We are chasing our own tails running in circles. We are happy when we catch it, but then we chase it again. We're all genetically wired to want social status, wealth, pleasure etc. Having these things were important to survive and produce the most offspring in competition with others. But the desire for them is boundless and cannot be satisfied in any permanent way (ask any tyrant).
So what, shouldn’t I just maximize pleasure until I die? See how many yachts, women, sports cars, houses I can collect? That's fine with me, I'm not here to morally judge you and I can't fault you for just following your standard wiring. However, there's another way. You can try to control your actions with your rational mind instead of yielding to desires – and that is Seneca’s point.
The benefits of taking the rational approach can be life changing. If we expend all of our efforts in one dimension of our life - on maximizing our career, earnings, power, status etc. – we do it by neglecting something else. Your time is finite and so is your life. What you spend on A you cannot spend on B – so everything is a tradeoff.
The Golden Mean
In "The Nicomachean Ethics" Aristotle argues that the good life is one following the golden mean – extremes are bad. Eating enough is good - eating too much will make you fat. Having too much courage is rashness and too little is cowardice etc. Aristotle spends most of the book going over character traits and actions in this way. Aristotle thinks that a balanced life is a good life – a happy life.
But I don’t want a balanced life – I want to excel? You can’t have it both ways. You can’t be the best in the world at something while maintaining a balanced life. You don’t get to be the President, CEO of Goldman Sachs or create a world class company from scratch while having a balanced life. Make a choice - but know that it’s always a tradeoff.

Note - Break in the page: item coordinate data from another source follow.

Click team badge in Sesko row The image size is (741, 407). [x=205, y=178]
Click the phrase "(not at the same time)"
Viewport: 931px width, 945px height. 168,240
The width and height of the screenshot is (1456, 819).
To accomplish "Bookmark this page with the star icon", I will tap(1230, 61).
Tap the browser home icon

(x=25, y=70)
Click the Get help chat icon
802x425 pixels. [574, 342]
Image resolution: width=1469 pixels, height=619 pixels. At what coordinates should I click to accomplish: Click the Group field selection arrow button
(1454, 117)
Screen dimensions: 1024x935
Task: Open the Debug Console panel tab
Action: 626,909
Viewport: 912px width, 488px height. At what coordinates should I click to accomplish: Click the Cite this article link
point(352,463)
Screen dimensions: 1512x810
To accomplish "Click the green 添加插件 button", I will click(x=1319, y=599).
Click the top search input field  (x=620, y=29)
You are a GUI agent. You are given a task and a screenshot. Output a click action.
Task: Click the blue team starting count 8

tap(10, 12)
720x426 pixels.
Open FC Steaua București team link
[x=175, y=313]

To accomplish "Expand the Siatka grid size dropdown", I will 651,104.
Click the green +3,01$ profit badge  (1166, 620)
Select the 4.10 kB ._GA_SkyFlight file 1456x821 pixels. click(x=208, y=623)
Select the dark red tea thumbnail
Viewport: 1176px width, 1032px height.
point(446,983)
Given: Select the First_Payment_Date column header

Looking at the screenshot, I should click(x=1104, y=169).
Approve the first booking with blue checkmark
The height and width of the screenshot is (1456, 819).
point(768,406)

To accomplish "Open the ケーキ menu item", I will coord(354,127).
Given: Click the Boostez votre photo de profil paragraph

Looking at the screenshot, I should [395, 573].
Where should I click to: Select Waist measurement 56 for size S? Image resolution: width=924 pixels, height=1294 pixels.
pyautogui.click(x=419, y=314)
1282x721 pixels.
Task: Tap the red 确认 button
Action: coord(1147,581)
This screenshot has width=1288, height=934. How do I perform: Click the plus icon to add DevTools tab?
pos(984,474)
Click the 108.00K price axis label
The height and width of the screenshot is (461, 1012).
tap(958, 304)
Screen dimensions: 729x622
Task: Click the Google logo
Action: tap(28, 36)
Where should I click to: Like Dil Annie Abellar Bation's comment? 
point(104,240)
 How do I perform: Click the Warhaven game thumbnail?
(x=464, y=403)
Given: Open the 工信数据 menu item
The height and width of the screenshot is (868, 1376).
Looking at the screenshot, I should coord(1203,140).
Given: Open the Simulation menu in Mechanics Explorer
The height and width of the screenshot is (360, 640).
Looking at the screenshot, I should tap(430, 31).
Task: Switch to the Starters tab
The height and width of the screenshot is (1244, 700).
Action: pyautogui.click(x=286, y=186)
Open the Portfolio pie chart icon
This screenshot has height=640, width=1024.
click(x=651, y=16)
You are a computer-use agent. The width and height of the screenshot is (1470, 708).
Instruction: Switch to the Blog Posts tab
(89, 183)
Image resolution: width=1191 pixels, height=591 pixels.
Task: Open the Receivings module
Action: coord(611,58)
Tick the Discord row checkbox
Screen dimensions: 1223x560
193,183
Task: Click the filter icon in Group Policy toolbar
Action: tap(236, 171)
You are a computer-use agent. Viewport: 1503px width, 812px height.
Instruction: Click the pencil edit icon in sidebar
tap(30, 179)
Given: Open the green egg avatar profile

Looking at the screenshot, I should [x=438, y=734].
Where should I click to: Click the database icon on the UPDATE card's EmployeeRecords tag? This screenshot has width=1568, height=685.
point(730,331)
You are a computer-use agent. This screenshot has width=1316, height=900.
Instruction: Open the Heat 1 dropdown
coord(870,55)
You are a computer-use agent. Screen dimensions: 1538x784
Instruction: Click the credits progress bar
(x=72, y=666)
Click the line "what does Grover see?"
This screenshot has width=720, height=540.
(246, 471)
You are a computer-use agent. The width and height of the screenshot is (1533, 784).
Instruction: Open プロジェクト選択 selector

If you want to make someone richer don't add to his wealth but subtract from his desires
So back to the ratrace stuff. You can only be rich, if you think you’re rich. It's your perception that matters – not how much you have. I don't think there's anything wrong with amassing wealth or having luxury items. Things are just neutral. But your perception of your things can have a negative or positive effect. It’s the same with power. If you have absolute power and is not actively trying to avoid sliding into tyranny - that's where you’ll end up (Marcus Aurelius kept a notebook to remind himself of this).
Do you really need the object of your desire? Will it improve your life? You can pass on most things, if you examine the reasons that you want it in the first place.
The unexamined life is not worth living
Socrates knew the importance of examining our motivations, emotions and actions. Look at yourself as an observer looking at a lab rat. This way you'll be able to overrule your emotions with your rational mind when your emotions wants you to do something that runs counter to your long term happiness in life.
Anger begets madness
Here's a perfect example of why it can pay dividends to control your emotions. Our evolutionary history has equipped our brains with the “fight” or “flight” response. Either state is far removed from rational thought. Frustration leads to anger - and anger leads to fight.
When we're angry we do stupid things that we instantly regret when we calm down. If we had kept anger at bay and used our rational mind it would have been better. How many times have we apologized for angry words or actions that we would never have done if we hadn't let anger run amok?
The quotations in this blog post are from "Letters on Ethics" Lucius Annaeus Seneca (he quotes Epicurus in some of these).
Aristotle's "Nicomachean Ethics" is a treatise on philosophy (it's really his notes for lectures later published after his death).